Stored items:
Start of Block
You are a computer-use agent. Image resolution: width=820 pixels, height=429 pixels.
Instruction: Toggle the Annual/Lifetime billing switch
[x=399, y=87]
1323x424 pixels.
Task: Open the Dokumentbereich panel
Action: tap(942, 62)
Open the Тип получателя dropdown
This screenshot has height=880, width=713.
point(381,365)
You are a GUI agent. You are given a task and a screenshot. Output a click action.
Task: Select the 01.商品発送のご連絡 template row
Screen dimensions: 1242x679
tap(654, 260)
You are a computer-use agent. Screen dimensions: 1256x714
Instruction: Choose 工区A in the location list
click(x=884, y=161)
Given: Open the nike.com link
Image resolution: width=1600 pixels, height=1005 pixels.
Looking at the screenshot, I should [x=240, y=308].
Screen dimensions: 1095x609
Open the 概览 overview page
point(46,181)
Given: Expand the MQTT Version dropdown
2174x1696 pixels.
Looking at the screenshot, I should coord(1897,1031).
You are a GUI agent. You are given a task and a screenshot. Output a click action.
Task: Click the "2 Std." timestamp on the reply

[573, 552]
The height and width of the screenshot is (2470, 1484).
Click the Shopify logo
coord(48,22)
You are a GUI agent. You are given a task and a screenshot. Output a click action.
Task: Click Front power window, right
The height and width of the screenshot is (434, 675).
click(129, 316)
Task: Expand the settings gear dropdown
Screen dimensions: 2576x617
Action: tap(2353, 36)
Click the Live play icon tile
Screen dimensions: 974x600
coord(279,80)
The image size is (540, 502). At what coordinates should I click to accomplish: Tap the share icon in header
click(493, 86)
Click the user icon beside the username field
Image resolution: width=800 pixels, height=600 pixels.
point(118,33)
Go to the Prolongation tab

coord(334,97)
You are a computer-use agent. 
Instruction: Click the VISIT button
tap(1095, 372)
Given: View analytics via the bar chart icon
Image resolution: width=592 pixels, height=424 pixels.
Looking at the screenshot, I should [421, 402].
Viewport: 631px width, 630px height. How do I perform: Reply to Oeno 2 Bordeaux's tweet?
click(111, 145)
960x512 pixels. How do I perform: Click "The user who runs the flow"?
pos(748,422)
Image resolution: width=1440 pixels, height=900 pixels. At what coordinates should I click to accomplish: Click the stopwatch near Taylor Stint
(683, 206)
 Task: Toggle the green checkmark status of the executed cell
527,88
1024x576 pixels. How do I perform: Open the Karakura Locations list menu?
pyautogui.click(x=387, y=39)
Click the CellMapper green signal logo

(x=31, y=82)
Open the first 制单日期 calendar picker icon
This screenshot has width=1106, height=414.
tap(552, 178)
End of Block
**Exercise description**
Starting from the line with "Task: Toggle the" and ending with the final line of the data, quote every line exactly, both ends included.

**Exercise output**
 Task: Toggle the green checkmark status of the executed cell
527,88
1024x576 pixels. How do I perform: Open the Karakura Locations list menu?
pyautogui.click(x=387, y=39)
Click the CellMapper green signal logo

(x=31, y=82)
Open the first 制单日期 calendar picker icon
This screenshot has width=1106, height=414.
tap(552, 178)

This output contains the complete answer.